[Work item] Only certain lines below are wanted: those starting at the line containing "Call or Text Us: +1 (917) 720-4104 (14, 2521)" and ending at the line containing "here (35, 1824)", both included, each retyped exactly.

(Material for the task)

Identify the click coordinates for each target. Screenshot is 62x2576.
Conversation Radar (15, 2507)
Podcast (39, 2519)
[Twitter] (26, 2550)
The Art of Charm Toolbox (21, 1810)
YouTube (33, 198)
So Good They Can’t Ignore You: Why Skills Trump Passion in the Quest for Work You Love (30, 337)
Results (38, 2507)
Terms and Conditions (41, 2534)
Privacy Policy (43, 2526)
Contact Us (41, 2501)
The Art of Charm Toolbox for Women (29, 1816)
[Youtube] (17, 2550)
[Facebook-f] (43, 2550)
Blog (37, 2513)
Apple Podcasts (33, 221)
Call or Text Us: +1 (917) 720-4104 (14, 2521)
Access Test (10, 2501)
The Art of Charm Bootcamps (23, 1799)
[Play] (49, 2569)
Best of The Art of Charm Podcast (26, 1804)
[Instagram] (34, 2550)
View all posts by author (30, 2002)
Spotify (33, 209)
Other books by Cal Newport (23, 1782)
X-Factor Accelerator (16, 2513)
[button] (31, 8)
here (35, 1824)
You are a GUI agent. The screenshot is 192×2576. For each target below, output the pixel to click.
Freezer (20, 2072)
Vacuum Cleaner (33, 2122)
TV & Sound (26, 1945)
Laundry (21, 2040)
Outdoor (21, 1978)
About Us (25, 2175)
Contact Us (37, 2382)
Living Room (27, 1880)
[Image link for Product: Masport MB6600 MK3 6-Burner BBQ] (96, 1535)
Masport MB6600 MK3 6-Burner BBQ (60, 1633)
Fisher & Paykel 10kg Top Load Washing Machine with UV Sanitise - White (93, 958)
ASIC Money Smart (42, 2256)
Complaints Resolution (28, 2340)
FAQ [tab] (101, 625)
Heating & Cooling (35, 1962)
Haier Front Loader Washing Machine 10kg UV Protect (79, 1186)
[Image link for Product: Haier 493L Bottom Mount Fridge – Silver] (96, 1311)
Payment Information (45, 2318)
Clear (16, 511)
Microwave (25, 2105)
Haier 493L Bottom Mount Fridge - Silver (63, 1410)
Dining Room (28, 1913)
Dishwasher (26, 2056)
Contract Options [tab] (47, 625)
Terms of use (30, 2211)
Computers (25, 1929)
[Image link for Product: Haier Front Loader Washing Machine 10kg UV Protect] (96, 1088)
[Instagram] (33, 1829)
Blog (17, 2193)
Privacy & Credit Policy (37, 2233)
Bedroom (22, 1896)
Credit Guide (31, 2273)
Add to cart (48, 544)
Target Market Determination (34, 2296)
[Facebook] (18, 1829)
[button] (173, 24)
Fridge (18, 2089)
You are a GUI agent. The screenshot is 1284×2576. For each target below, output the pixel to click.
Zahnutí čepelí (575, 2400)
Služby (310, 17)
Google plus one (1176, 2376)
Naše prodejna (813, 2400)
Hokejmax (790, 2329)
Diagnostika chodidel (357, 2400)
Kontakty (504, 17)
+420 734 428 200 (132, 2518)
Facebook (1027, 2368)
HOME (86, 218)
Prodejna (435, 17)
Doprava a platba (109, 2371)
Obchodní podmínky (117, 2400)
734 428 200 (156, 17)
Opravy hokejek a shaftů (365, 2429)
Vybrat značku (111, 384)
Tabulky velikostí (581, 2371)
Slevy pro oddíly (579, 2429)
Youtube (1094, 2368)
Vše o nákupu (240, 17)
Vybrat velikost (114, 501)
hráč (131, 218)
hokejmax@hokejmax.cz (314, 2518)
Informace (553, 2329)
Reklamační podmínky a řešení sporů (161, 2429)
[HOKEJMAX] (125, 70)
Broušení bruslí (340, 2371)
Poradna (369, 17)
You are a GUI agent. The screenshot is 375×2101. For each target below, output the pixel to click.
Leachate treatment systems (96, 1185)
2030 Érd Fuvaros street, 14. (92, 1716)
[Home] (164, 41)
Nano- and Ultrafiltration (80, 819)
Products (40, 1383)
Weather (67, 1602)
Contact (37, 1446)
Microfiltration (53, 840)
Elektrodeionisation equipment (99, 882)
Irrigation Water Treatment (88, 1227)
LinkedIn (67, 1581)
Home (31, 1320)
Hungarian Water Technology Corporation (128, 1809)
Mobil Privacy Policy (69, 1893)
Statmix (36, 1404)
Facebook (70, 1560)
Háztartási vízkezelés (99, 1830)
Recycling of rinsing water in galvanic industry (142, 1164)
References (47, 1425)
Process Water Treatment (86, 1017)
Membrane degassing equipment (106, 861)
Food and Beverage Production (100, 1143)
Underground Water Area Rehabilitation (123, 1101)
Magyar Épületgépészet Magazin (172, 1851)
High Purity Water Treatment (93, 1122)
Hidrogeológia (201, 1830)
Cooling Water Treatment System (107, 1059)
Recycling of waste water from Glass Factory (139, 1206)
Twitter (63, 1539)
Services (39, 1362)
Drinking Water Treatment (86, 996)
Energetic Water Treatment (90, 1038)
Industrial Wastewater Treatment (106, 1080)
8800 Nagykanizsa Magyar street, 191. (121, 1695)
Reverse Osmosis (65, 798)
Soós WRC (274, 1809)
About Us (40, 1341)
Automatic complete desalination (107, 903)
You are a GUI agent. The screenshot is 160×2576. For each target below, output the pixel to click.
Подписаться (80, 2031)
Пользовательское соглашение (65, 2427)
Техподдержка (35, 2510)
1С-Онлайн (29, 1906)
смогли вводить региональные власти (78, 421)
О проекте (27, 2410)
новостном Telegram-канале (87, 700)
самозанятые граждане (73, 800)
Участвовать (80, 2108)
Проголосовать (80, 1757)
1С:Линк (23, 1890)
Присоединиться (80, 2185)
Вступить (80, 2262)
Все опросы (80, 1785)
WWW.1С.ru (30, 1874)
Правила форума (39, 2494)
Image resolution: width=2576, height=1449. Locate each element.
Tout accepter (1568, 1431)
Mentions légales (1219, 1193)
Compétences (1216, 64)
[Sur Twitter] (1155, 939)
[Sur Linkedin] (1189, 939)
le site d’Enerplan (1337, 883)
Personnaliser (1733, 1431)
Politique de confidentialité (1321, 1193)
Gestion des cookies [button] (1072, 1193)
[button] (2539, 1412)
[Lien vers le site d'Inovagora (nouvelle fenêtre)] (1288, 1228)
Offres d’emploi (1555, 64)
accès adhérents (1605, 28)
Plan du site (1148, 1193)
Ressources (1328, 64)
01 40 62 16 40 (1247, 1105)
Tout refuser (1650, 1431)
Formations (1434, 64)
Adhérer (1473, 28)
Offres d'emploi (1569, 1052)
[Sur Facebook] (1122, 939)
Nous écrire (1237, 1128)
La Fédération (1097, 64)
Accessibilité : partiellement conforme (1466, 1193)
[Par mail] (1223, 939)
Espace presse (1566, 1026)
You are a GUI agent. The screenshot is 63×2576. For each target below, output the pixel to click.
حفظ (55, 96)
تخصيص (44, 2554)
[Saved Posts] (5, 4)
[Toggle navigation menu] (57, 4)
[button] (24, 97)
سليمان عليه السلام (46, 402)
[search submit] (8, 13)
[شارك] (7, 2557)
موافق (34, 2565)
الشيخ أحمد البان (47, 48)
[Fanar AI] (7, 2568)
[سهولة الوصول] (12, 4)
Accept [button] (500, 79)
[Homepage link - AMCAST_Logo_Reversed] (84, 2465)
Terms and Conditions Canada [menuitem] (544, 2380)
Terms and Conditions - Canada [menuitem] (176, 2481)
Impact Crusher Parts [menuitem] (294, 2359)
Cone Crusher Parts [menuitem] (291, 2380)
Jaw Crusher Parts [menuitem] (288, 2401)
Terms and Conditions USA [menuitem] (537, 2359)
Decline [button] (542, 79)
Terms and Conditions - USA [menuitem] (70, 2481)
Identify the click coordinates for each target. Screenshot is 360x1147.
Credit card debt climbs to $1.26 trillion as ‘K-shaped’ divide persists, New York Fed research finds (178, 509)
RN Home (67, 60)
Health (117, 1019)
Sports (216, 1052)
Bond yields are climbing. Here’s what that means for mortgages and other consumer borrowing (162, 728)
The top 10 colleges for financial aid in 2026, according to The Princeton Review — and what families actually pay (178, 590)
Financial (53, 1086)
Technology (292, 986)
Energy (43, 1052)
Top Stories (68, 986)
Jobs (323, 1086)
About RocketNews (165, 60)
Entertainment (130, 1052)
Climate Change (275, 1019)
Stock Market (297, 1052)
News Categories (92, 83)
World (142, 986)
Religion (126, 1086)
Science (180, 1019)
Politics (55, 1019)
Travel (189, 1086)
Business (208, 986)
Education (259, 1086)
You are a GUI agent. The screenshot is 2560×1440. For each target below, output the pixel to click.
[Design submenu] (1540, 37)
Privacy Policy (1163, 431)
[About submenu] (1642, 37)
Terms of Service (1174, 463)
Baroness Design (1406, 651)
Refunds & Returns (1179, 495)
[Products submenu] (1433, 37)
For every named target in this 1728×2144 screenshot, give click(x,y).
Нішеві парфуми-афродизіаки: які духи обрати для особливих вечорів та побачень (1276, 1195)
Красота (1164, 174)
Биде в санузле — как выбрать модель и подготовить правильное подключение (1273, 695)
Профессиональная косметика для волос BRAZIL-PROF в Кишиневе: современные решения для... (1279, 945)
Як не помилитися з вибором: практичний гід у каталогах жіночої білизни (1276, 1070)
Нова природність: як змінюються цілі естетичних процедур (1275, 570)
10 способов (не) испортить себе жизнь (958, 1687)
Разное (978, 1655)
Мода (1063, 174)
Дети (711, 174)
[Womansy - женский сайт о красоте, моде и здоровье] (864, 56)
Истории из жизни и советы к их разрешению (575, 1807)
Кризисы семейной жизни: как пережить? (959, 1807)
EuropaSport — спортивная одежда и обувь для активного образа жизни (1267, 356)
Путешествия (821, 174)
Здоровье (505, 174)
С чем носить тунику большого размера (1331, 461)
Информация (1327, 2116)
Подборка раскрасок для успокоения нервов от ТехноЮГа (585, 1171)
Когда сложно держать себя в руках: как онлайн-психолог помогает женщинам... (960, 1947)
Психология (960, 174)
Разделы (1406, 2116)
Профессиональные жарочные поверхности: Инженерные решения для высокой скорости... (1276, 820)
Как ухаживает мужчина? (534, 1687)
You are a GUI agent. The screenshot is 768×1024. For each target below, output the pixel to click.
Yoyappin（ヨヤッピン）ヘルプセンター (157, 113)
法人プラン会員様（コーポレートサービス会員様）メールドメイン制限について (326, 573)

(End Material for the task)

[Solved problem]
Call or Text Us: +1 (917) 720-4104 (14, 2521)
Access Test (10, 2501)
The Art of Charm Bootcamps (23, 1799)
[Play] (49, 2569)
Best of The Art of Charm Podcast (26, 1804)
[Instagram] (34, 2550)
View all posts by author (30, 2002)
Spotify (33, 209)
Other books by Cal Newport (23, 1782)
X-Factor Accelerator (16, 2513)
[button] (31, 8)
here (35, 1824)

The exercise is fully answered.